STATED TASK: Write out every line of the entries below as a numbered list, skipping blank lines and leaving out the pictures.

───── THE INPUT

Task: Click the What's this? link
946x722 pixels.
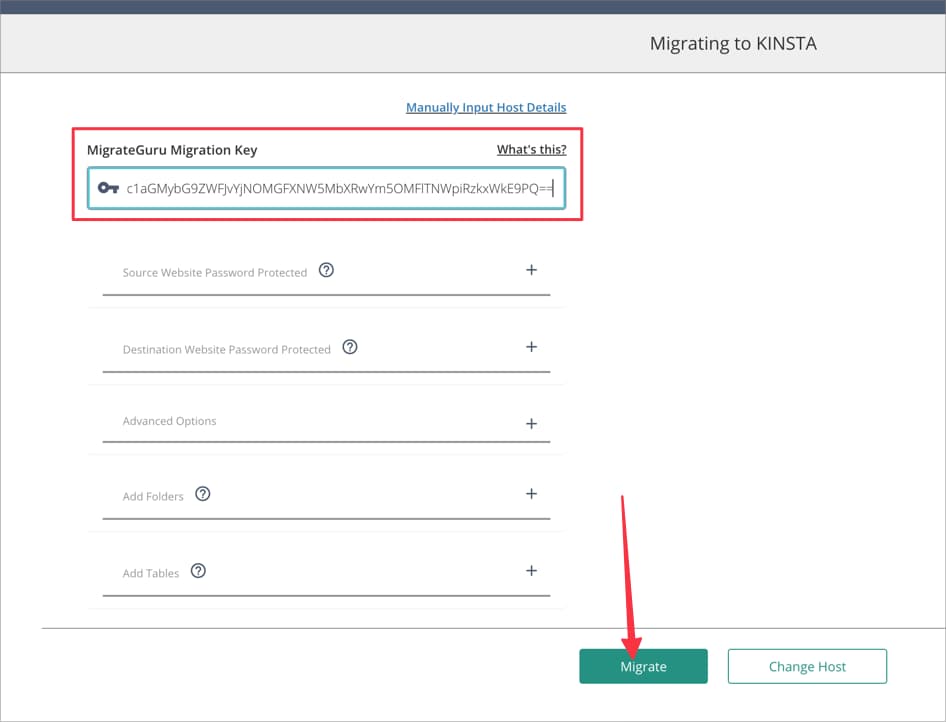Action: click(x=531, y=149)
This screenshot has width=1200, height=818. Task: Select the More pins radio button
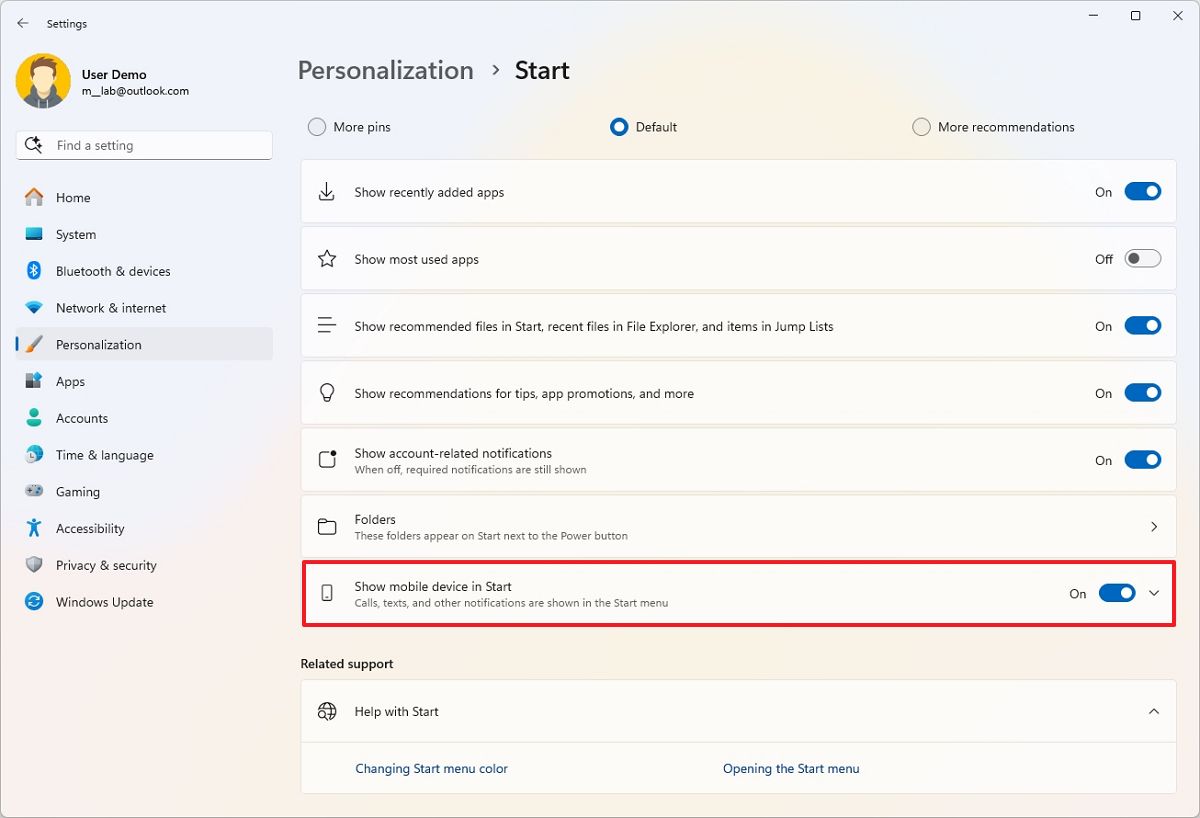click(x=317, y=127)
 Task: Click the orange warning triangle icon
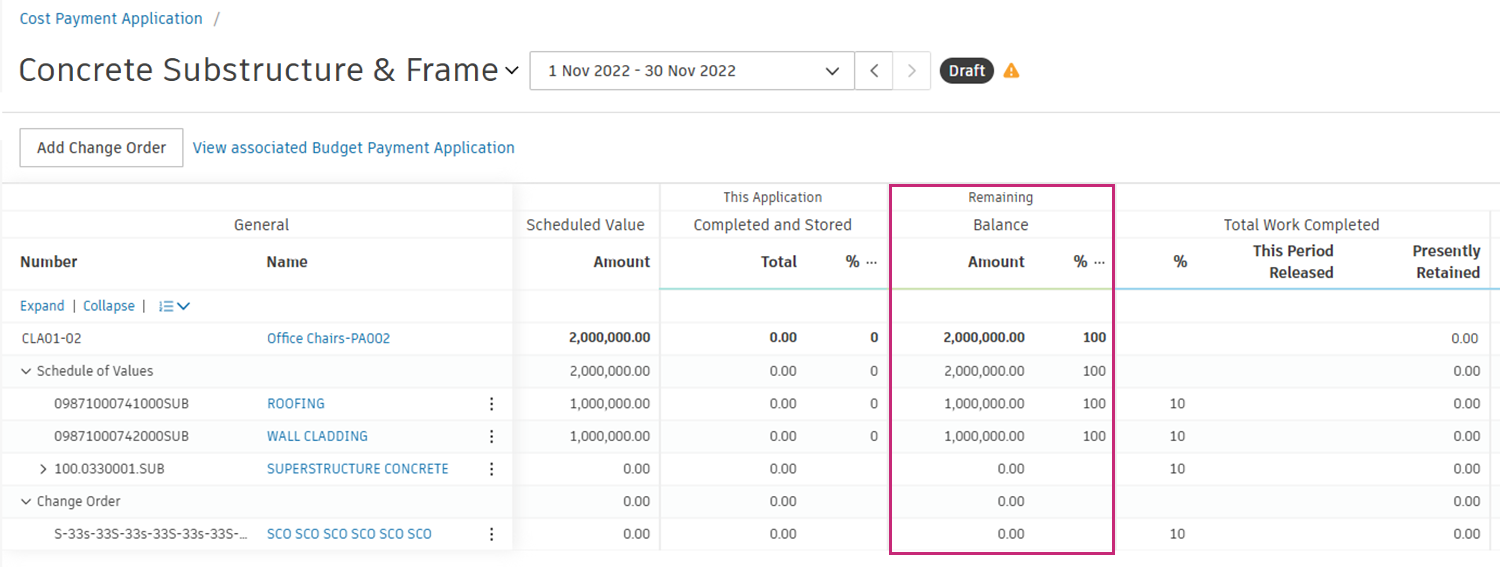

──────────

WRITTEN RESPONSE:
1. Task: Click the What's this? link
2. 946x722 pixels.
3. Action: click(x=531, y=149)
4. This screenshot has width=1200, height=818. Task: Select the More pins radio button
5. click(x=317, y=127)
6.  Task: Click the orange warning triangle icon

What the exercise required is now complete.